Dan had a sense that, as they were approaching Brummel Street, that Myron understood something of what Dan was trying to do, that he remembered that day almost fifteen years ago when they had tried to find that house. He didn’t know how many times Dan had looked for it on his own, and right now Dan thought, I need you, I need you to be here, and then he was surprised by the ordinariness with which he saw, between 4846 and 4850, a tall purple Victorian, its lights on through the buses and trees. 4848 Brummel.

“Thank God! Wait for me,” Dan said, and Myron, who did remember not being able to find this housei, nodded and watched as Dan ran up the path.

He banged on the door rapidly, and it was opened by a tall, brunette vampire with dark Mediterranean features and wide dark eyes, a look of both concern and suspicion on his face. Dan stood blinking at him, and he said, “Can I... help?” Then… “Who are you?
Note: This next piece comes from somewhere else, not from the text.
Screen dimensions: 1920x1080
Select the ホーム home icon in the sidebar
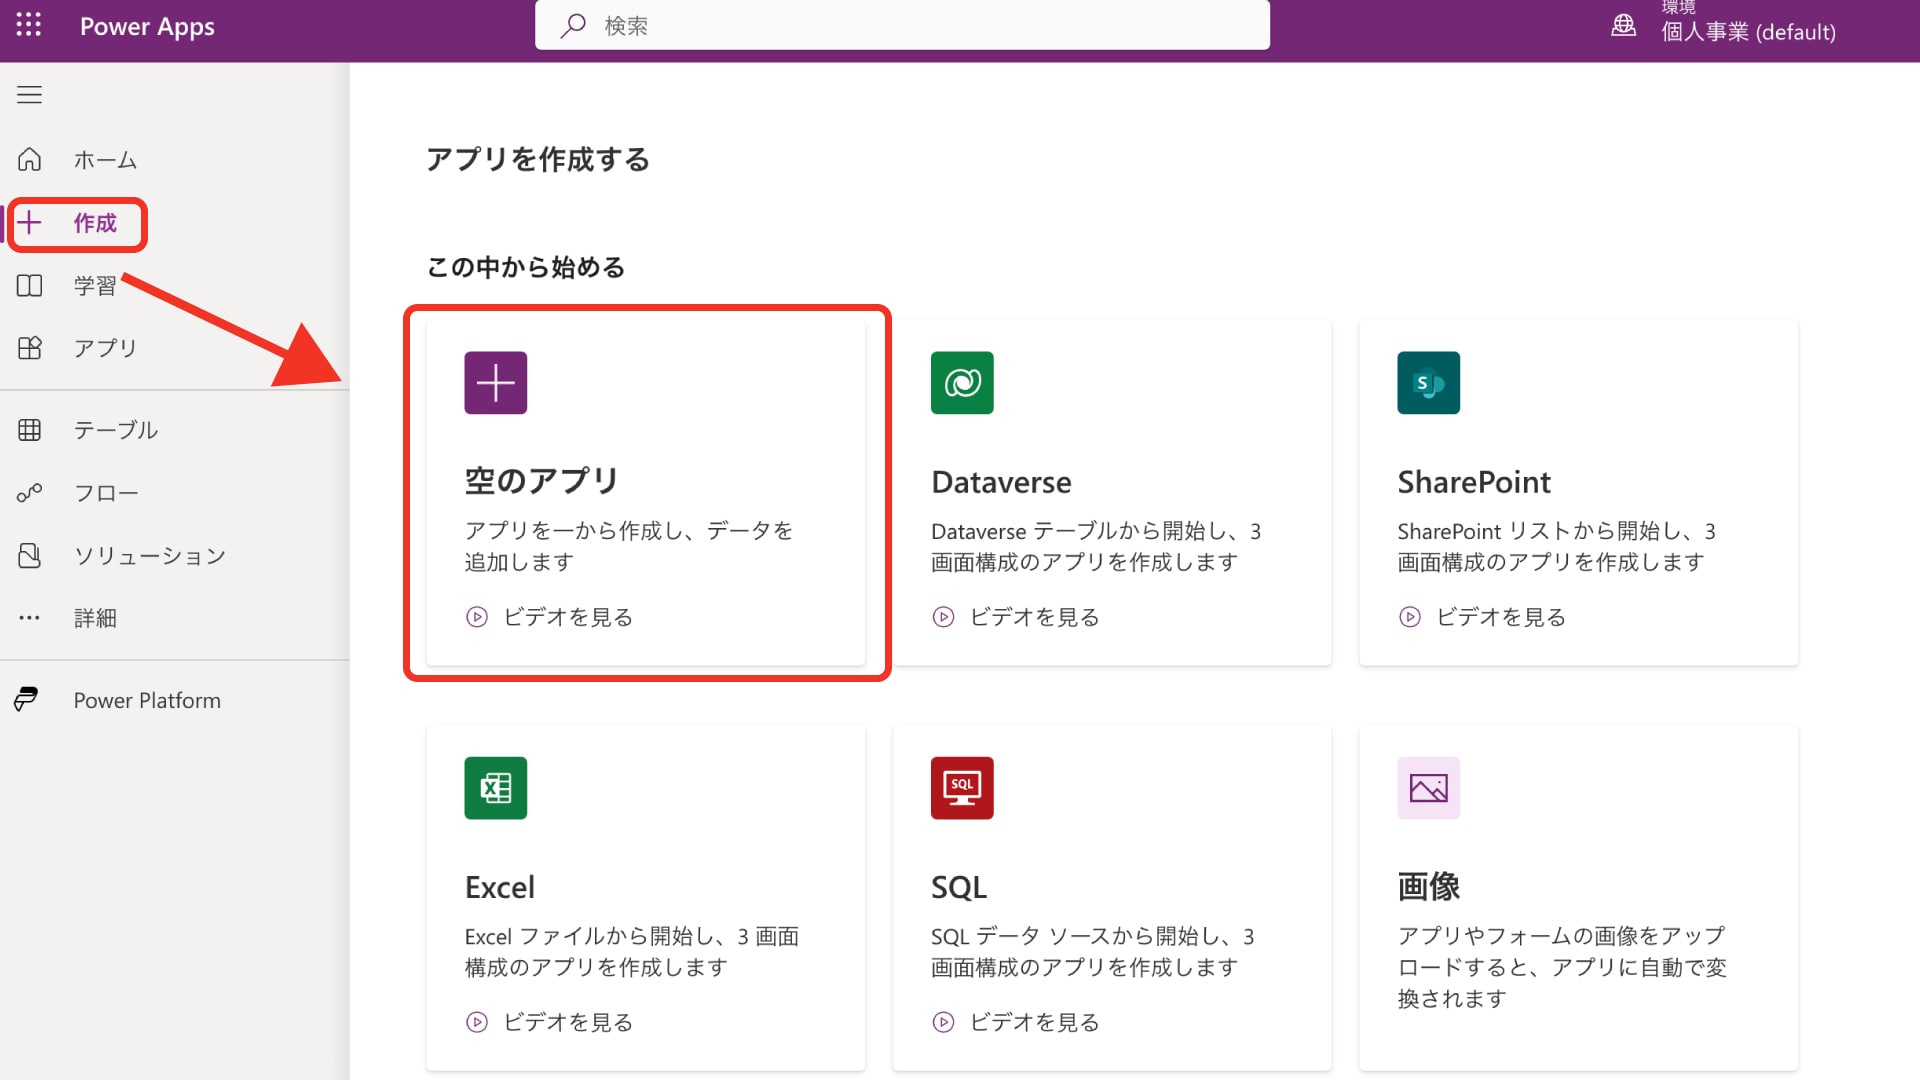point(29,159)
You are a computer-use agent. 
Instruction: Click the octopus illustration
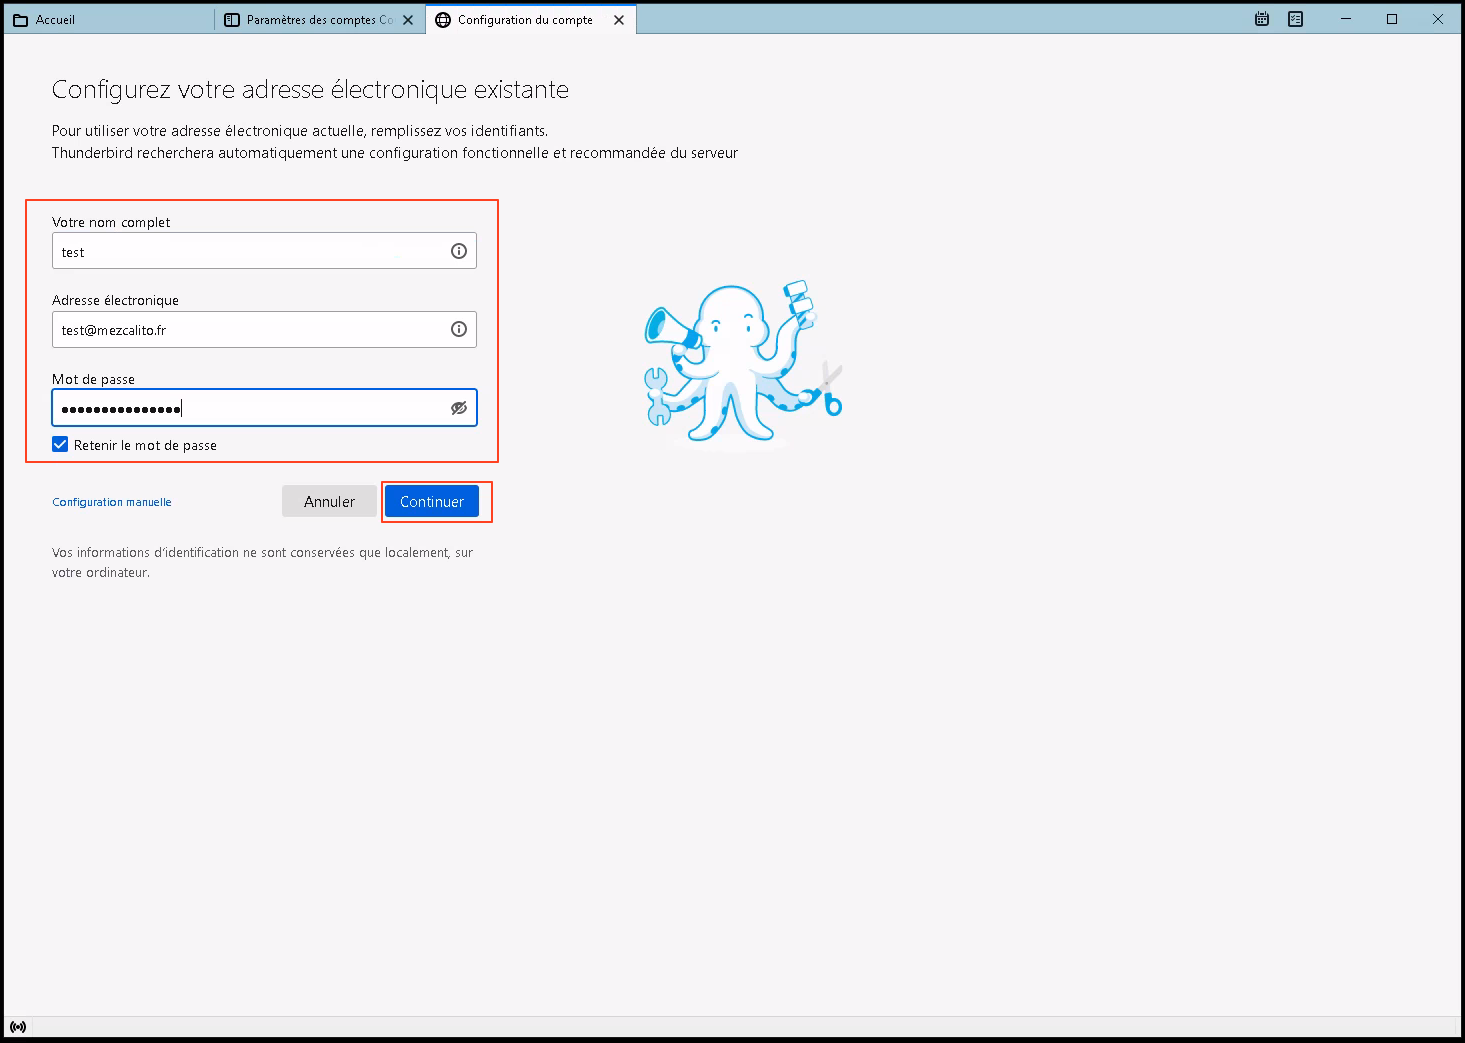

I know you are not human?”

“I’m as human as you,” Dan said. “Please, I need Kruinh or Tanitha.”

The elegant vampire and shirt who looked as if he was on his way to a business meeting eyed him cautiously, but said, “Come in.”

Dan was aware of Myron outside waiting, when this austere vampire closed the door, and he wondered if Tanitha and Kruinh would even remember him and then moments later, Tanitha came down the stairs into the foyer, her shawl wrapped around her but her eyes were wide as she looked Dan up and down.

She flung out her hand and terrified Dan, pronouncing, “Tazi kŭshta da bŭde vidyana zavinagi i nikoga da ne e skrita ot teb. Zashtoto si krŭv ot moyata krŭv!”

And then she said, “From now on this house is always open to you, Daniel. What has happened to you? You have been…” she came nearer, passing the other vampire, and grasping Dan’s chin, “made.

“Who did this?” she wondered. There were, after all, not that many vampires.


“Rosamunde—”

Before he finished both she and the dark haired vampire hissed, and Tanitha swore, “Kuchka ot yamata na ada!

“Lawrence,” Tanitha said, her voice regaining some of its composure, “take Daniel upstairs and get him a room. Daniel, did you come with that man, waiting outside the house?

How had she seen that? But, nevermind.

“Yes.”

“First tell him you are with us now. That will take care of this business. Oh, that whore, I will rip her fangs out with my bare hands,” Dan heard Tanitha saying as he went out of the door, but even as he told Myron that he was safe and that he would tell him all later, he knew he would only tell him some of it, and when Dan was walking back up the to the house, he was still surprised that 4848 Brummel remained and would continue to remain in his vision, and never be hidden from him again.

“Dan,” the tall, brunette business vampire offered his hand as Dan closed the door behind him, “you can call me Laurie.”

He placed a hand on Dan’s shoulder.

“Let’s find you a room.”


[1] “This house be forever seen and never hidden from thee. For thou are blood of my blood.”